Collaboration in context

Effective communication is the foundation of team collaboration. Even though tasks are done by many individuals, those individuals miss out on the strength of a team if they work in silos.

But communication is more than just knowing what is supposed to be done and making sure it happens. Micromanaging may work in short spurts, but requires a lot of effort and won’t elicit much enthusiasm amongst staff.

This is why context is so crucial. You can lay out the plans, goals and mission of the team for everyone to see, and see how everything fits inside of a bigger strategy. Everyone should see where their individual tasks fit within a context that makes sense at a broad level.

Context creates efficiency

Having context for work is not only helpful in knowing why you are doing what you are doing, but it’s also tremendously more efficient.

It's almost impossible to effectively discuss work when the critical details aren’t front-of-mind. Or to talk about the response to a difficult client email when that email isn’t right there. Or to draw on a colleague’s comment from last week that you just can’t locate right now.
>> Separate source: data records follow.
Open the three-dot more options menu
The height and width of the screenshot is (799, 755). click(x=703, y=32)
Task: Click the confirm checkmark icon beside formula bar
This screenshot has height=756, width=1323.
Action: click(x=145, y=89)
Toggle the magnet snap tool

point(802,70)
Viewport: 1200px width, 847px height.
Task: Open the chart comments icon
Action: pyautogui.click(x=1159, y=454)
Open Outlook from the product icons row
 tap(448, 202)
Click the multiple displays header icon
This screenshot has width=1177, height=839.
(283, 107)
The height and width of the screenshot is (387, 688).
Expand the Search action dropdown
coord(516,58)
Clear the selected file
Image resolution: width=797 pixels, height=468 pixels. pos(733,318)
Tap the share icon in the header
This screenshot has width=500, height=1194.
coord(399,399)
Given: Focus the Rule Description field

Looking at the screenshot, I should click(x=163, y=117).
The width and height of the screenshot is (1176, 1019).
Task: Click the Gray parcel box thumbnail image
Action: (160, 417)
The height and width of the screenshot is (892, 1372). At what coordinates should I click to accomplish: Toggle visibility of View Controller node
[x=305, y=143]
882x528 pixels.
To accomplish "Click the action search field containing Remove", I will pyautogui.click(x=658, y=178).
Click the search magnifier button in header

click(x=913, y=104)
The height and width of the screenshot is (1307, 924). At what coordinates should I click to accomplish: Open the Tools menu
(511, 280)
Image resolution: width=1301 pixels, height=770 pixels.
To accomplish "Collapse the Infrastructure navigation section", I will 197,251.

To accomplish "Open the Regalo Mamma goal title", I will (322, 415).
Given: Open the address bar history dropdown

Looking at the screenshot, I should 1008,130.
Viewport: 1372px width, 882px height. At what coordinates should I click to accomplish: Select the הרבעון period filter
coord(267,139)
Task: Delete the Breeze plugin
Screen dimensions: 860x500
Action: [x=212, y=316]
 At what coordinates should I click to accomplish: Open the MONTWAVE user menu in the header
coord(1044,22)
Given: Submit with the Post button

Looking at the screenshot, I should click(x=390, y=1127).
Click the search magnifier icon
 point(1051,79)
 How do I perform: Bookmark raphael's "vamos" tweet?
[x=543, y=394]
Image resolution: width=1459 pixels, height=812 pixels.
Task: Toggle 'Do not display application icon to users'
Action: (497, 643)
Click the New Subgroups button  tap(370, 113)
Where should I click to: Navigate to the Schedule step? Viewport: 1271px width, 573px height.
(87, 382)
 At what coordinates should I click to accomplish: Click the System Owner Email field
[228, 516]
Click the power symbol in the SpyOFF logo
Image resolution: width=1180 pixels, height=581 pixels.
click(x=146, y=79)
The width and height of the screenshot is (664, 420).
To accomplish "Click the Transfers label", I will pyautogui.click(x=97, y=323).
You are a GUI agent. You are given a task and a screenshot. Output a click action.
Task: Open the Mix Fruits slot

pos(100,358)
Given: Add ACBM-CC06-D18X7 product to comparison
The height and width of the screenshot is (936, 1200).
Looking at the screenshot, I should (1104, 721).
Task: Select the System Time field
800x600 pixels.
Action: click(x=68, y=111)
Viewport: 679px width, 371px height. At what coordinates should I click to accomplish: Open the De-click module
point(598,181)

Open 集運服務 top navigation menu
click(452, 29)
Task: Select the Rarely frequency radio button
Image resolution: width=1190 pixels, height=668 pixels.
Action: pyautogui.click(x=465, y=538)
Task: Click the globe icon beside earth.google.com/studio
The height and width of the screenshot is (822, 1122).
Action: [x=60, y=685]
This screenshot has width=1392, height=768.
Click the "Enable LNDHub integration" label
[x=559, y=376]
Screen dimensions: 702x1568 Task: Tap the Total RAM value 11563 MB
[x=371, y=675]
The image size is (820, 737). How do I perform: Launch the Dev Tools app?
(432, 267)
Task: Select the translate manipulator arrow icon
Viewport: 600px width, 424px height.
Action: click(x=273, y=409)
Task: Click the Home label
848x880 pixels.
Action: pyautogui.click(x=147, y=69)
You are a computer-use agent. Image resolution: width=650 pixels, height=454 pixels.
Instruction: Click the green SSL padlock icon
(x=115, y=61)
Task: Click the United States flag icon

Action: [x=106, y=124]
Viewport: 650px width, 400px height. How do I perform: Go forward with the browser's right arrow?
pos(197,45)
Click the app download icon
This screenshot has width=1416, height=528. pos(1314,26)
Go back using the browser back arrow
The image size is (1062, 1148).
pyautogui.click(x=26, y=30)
If you are communicating outside of the context of the project—a phone call here, an isolated email there—then each piece needs to be explained every time. And when the task moves back to its bigger project you have to explain it all over again.

The solution is to have one system that can be your team’s single source of truth, that allows for conversations to happen in the context of the work itself. When the work is connected in the same place as the communication happens, there is no need to keep adding the context. Everything is there where your team needs it.

Context invites collaboration

Have you ever been in a project and thought you could probably have more people working on it, but then realized it would take too long to catch them up on what’s happening?

Too often, when communication is so spread out, collaboration becomes more trouble than it’s worth. By keeping communication centralized it is much easier to engage with other teammates or even freelancers, who need to jump in and start contributing.

By keeping the communication together, anyone can come right in and see the progress and how everything fits together. You also don’t have to miss a beat if someone is out for unexpected circumstances. It’s much easier to work as a team because everyone is on the same page and can see clearly where the work stands.

As your team grows and speed ramps up, it becomes increasingly important to eliminate waste. By communicating in context, you move faster and truly harness the power of communication. Keep your tasks in context and discuss work where work gets done.